CAN Geotechnical was enlisted to design and build a solution to stabilise a 30m length of failing retaining wall supporting a minor public highway adjacent to the garden of a private property.
3D monitoring of the wall had shown significant movement over time, with a large visible bulge forming. In keeping with the heritage nature of the surrounding area, the accepted solution involved tying back the wall with hollow bar self-drilling ties concealed within the fabric of the wall.
Undertaking probe drilling to better understand the rock profile beneath the site allowed CAN to produce a detailed design. This included a temporary works propping system to provide stability to the wall during the works. This anchoring system was designed by CAN, with the propping and scaffold access system being designed by TR Scaffolding. CAN installed anchors to tie down the props and ensure that the wall was made safe temporarily prior to the main anchoring works taking place.

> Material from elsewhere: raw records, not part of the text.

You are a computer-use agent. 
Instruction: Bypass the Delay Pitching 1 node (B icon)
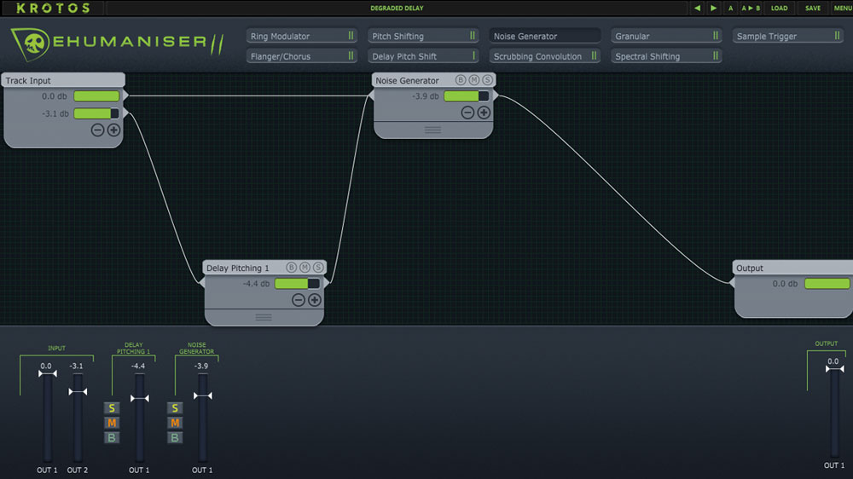pos(291,268)
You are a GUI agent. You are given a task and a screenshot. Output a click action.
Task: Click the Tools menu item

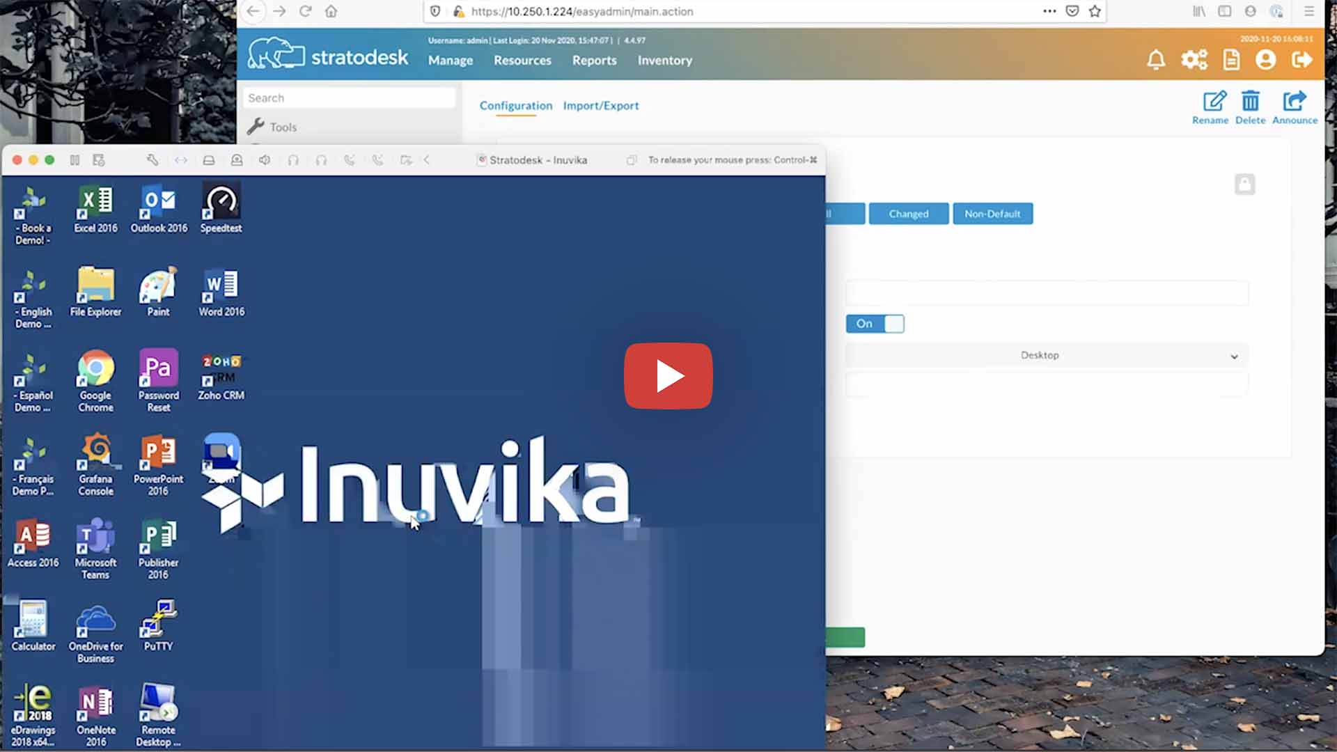click(x=283, y=127)
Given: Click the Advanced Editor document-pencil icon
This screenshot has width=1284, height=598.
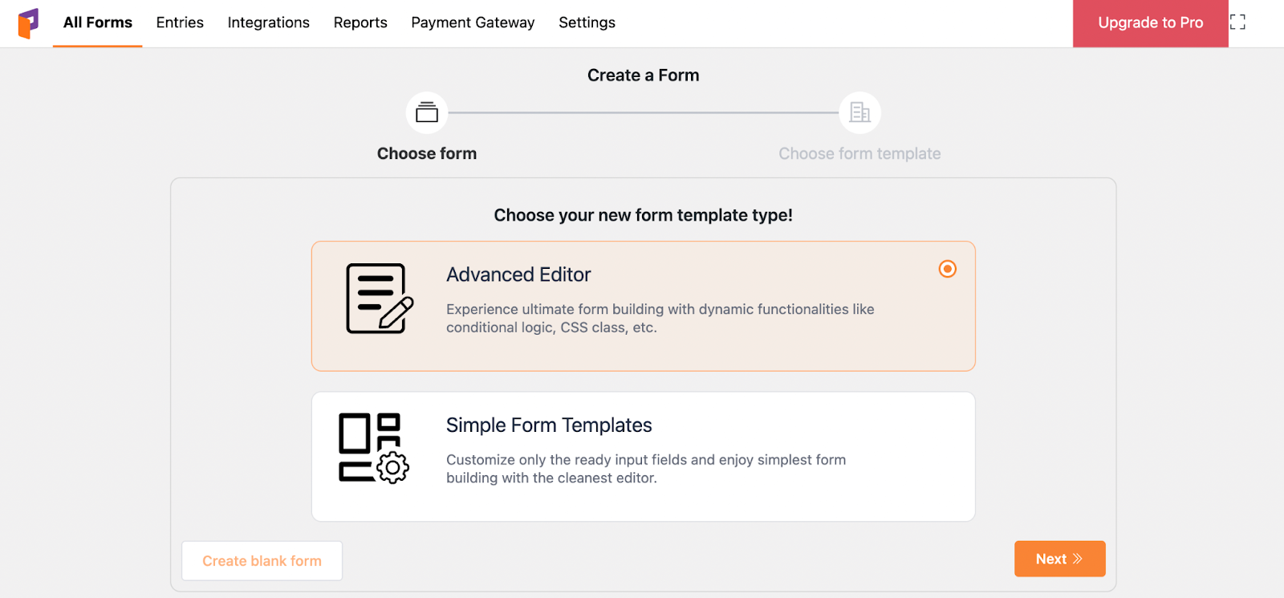Looking at the screenshot, I should [x=380, y=299].
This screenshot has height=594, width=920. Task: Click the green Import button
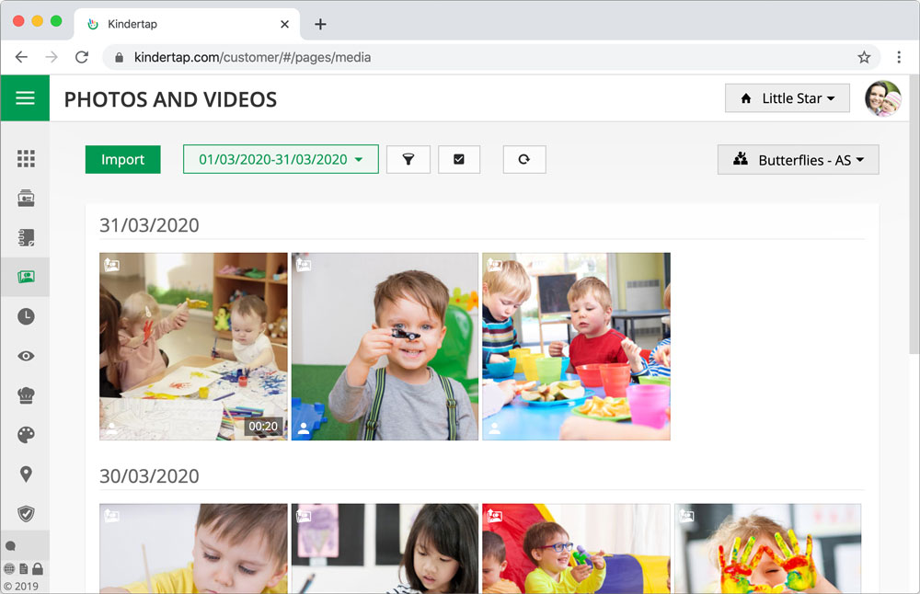click(x=122, y=159)
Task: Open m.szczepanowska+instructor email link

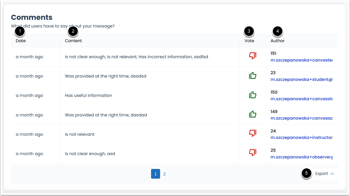Action: [x=301, y=138]
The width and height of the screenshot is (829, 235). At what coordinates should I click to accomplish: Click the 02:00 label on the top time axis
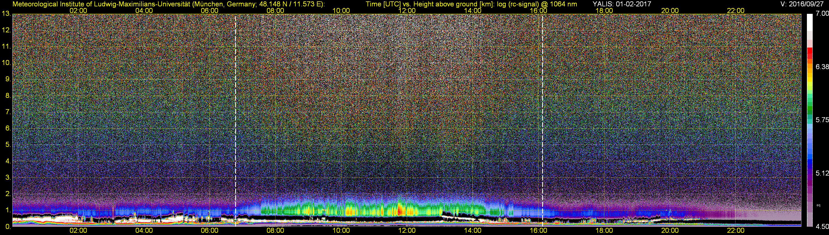point(78,11)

Tie back anchors were then installed in a sequential manor, over reaching with an excavator drill carriage from the highway above. Tensioning and the reinstatement of the masonry was carried out at each tie location before progressing to the next to ensure the structure was not weakened.
During the course of the works, a separate failure of the upper wall happened above the initial works area along with a section of retaining wall further along from the worksite. CAN was able to undertake works to make safe, stabilise and reinstate these additional sections of the wall whilst on site. This included installation of micro piles to support a capping beam along the crest and dry sprayed concrete to temporarily make safe loose debris in the second failure area prior to stabilising with ties.
Following installation of the ties and reinstatement of masonry, the masonry was repointed in full to leave a visually improved finish to the safely stabilised wall.